Re-reading Twain
Samuel Clemens, late in his life, believed that his private thoughts on Christianity and American imperialism were so far out of the mainstream in his place and time that he took them down on paper and took legal action to insure that they would not be presented to the world until a full 100 years after his death. (They subsequently were published, right on time, in 2010.) Yet these opinions can be found, in form, throughout his many works of both fiction and non-fiction.
In a matter of hours this weekend, I read "Roughing It in the Sandwich Islands," travel literature by Clemens that precedes even his first published book. "Roughing It" is actually a collection of 25 articles written in 1866 when Clemens was working as an assignment reporter for the Sacramento Union, then among the most prominent newspapers in the West. Only three years earlier, he had adopted the pen name "Mark Twain."
These dispatches were written during a journey to the Hawaiian Islands (then commonly referred to as the Sandwich Islands in the Anglo world) that seemed to have a most extraordinary impact on his future belief system and writings. When he sat down to write his autobiography years later, around the turn of the 20th Century, the Spanish-American War had been in the recent headlines. It was during this little U.S. military adventure that President William McKinley and Congress annexed Hawaii, not to mention Cuba, the Philippines, Puerto Rico, and other points South and West that were primarily populated by brown peoples.

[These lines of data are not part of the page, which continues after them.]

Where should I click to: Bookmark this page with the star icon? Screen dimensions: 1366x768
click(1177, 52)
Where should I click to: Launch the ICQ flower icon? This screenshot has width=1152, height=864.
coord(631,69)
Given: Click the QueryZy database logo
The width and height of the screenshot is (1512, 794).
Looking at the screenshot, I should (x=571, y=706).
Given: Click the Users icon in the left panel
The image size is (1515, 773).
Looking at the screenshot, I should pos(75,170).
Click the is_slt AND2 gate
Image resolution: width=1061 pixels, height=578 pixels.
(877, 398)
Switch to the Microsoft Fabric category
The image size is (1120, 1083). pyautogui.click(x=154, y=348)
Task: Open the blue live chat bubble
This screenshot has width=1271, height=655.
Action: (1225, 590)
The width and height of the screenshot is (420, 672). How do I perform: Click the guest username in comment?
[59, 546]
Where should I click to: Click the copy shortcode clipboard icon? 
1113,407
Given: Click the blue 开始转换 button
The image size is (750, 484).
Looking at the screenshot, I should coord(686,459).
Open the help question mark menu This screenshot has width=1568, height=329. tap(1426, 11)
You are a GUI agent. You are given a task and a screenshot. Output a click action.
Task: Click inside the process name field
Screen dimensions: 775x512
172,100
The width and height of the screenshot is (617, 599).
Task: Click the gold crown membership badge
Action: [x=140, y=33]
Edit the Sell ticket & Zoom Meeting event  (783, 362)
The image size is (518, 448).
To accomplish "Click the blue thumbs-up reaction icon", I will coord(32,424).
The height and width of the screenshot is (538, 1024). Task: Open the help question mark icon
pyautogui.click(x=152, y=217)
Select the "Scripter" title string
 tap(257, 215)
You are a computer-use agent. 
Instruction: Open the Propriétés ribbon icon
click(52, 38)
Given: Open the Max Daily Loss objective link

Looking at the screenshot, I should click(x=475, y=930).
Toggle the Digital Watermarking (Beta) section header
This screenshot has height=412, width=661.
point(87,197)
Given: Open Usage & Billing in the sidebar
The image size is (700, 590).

Twain's exploration of Hawaii a generation earlier definitely served as a starting point for the time when he would expound in print on themes of American (and British) imperialism, and examine the impact of Christian missionaries ceaselessly on the march around the world.
In these self-censored memoirs late in the century, Clemens referred to American soldiers as "uniformed assassins," and described their killing of “six hundred helpless and weaponless savages” in the Philippines as “a long and happy picnic with nothing to do but sit in comfort and fire the Golden Rule into those people down there and imagine letters to write home to the admiring families, and pile glory upon glory.”
Reading "Roughing It," which incidentally was not just published in Twain's own time, but very early in his career, you can see the roots of his anti-imperialist and anti-religious attitudes, though they're typically cloaked in Twain's humor and sense of the absurd. It's especially evident when the author is giving historical context to what he calls the "last battle.. for idolatry" between the islanders and their superstitious pagan priests during the late 18th Century. He reports that British Captain James Cook had recently been killed by the islanders when they discovered that the seaman had only been pretending to be the god Lono, and idols were falling all around. The priests, having been removed from "the fattest offices in the land," revolted against the newly-enlightened island royalty.
The battle was long and fierce-- men and women fighting side by side, as was the custom-- and when the day was done the rebels were flying in every direction in hopeless panic, and idolatry and the tabu were dead in the land! The Royalists marched gayly home to Kailua glorifying the new dispensation. "There is no power in the gods," said they; they are a vanity and a lie. The army with idols was weak; the army without idols was strong and victorious!" The nation was without a religion.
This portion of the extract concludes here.